Setting: A single academic center in the US. The study covered a 4-year period between January 1, 2013, and January 1, 2017.

Population: An electronic medical database was queried based on the diagnostic code for septic shock according to 9thor 10thedition of the International Classification of Diseases (ICD).

Inclusion criteria:

  • Patients who were coded as septic shock on the electronic medical database
  • 18 years and older
  • Admission to medical or surgical services

Exclusion criteria:

  • Less than 18 years of age
  • Septic shock not present at admission

After validation using the Sepsis-3 criteria, 1049 patients were included out of the 2270 patients who were initially screened. Out of this cohort, 123 patients who received thiamine were matched with 246 patients who did not.

Intervention: Intravenous administration of thiamine in any dose within the first 24 hours of hospital admission.

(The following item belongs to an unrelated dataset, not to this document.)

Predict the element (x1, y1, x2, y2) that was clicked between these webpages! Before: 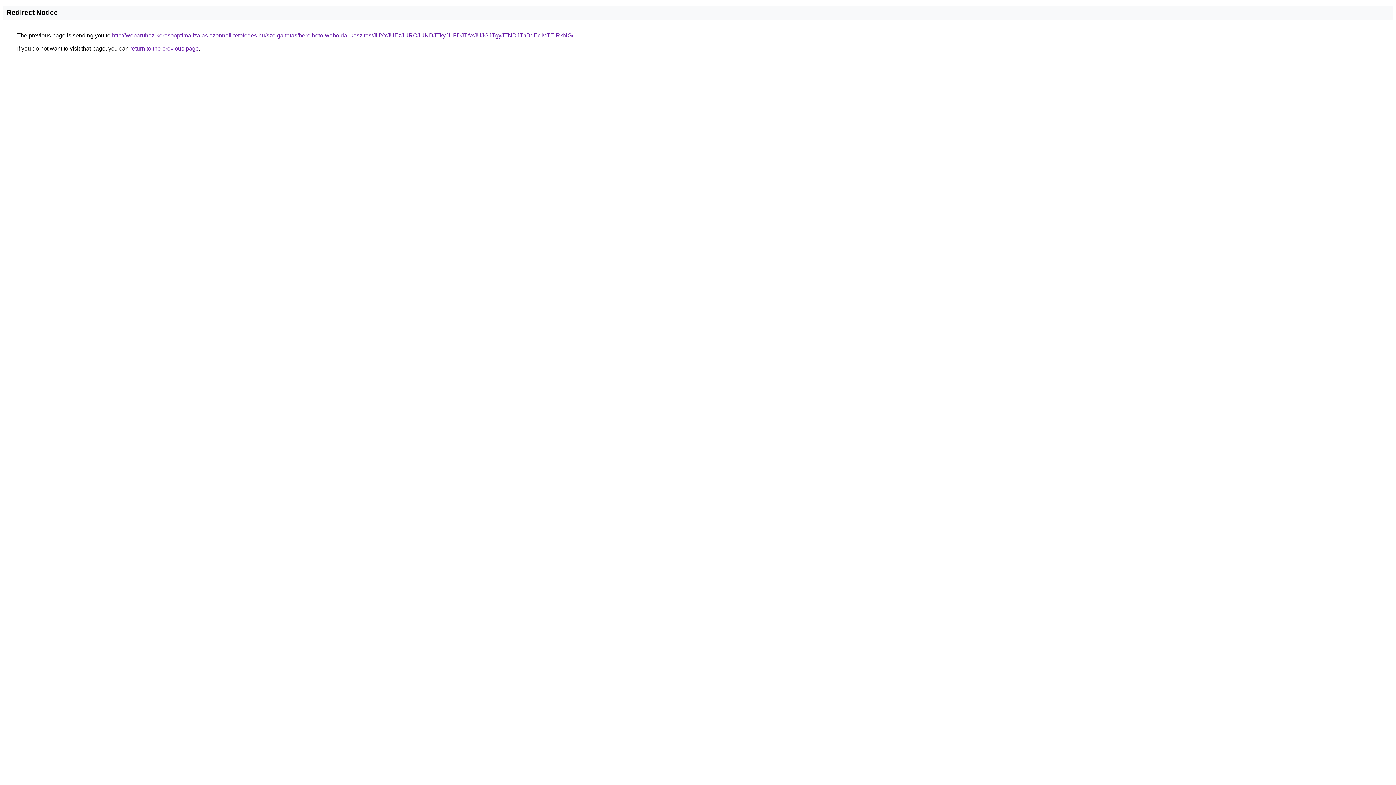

Control: Patients who received thiamine were matched with a cohort who did not receive thiamine in a 1:2 ratio.


Primary outcome: Patients who were administered intravenous thiamine in the first 24 hours of hospital admission had more rapid lactate clearance. All three regression models revealed improved lactate clearance with thiamine administration. The subdistribution hazard ratios in the three models ranged between 1.292–1.339. The effect of thiamine on lactate clearance was significantly more in female patients on a gender-based interaction model.

Secondary outcomes: Thiamine was found to significantly reduce 28-day mortality on the three Cox’s proportional hazards models. Similar to lactate clearance, the benefit was more evident in female patients. There was no significant difference in other secondary outcomes including change in SOFA scores on day 5 compared to baseline, vasopressor-free days, ventilator-free days, ICU-free days, incidence of AKI, and the requirement for renal replacement therapy.

Authors’ conclusions:

In patients with septic shock, intravenous thiamine, administered within 24 hours of ICU admission resulted in more rapid lactate clearance and a significantly reduced 28-day mortality.

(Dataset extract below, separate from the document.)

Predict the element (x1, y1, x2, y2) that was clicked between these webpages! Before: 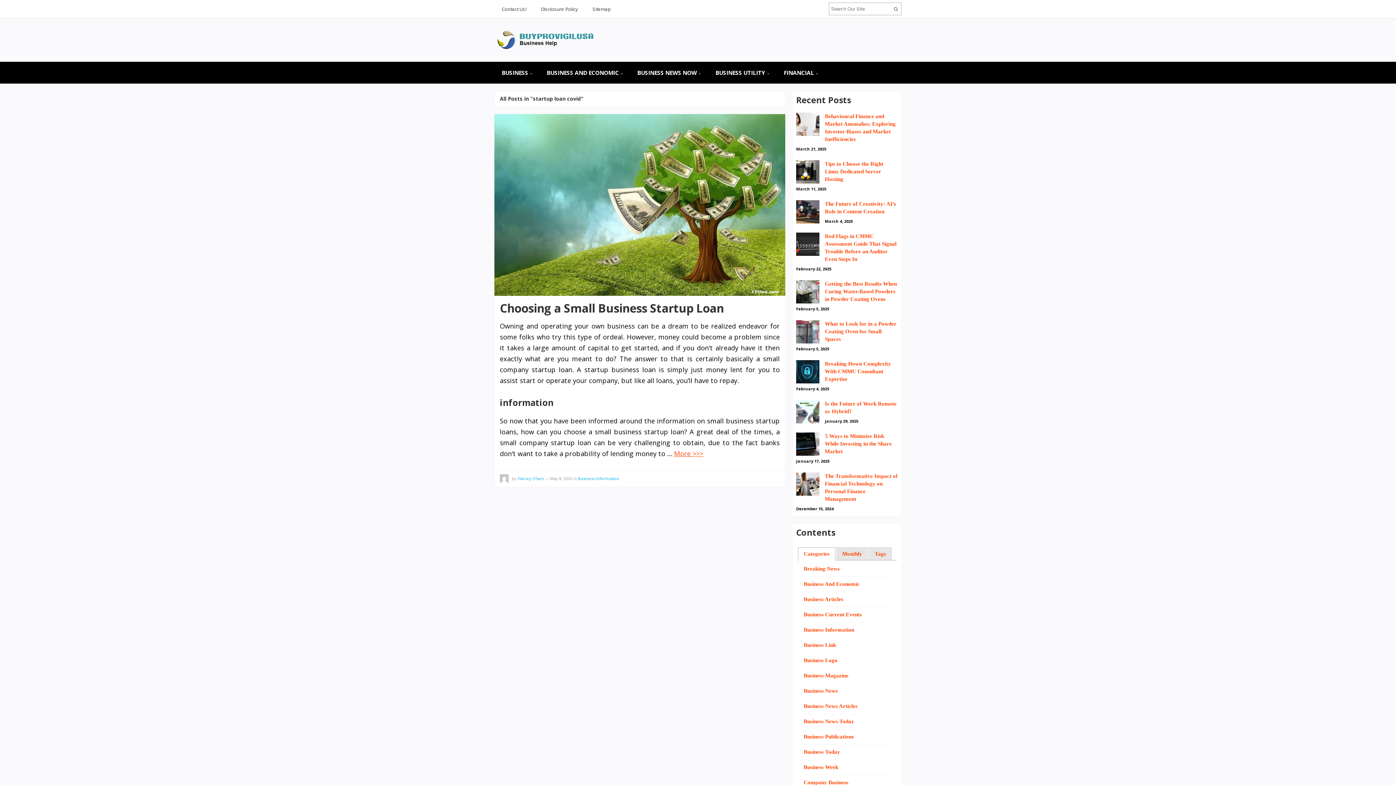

  • This is the largest study so far to evaluate the effect of thiamine on lactate clearance and mortality in patients with patients with septic shock.
  • Matching was carried out between patients who had thiamine and those who did not.
  • Regression analysis was performed with mortality as the competing event.


  • This a retrospective observational study based on data derived from electronic medical records. Although matching was carried out between patients who received thiamine and those who did not, there may be confounders that have not been accounted for.
  • The dose of thiamine was variable and ranged between 100–500 mg per day.
  • Thiamine levels were not measured; it is unclear whether the benefit may be related to thiamine deficiency.
  • Lactate measurements were presumably carried out at random intervals; this may have led to miscalculation of time to lactate clearance.
  • The mortality of the cohort was high compared to contemporaneous studies (54%) which the authors attribute to a relatively large number of patients with cirrhosis.

My take:

This study adds to the growing body of evidence that intravenous thiamine may improve outcomes in patients with sepsis and septic shock. However, no prospective, controlled trial has evaluated the effect of thiamine in sepsis. In my opinion, given that harmful effects are unlikely, intravenous thiamine may be considered in critically ill patients with sepsis.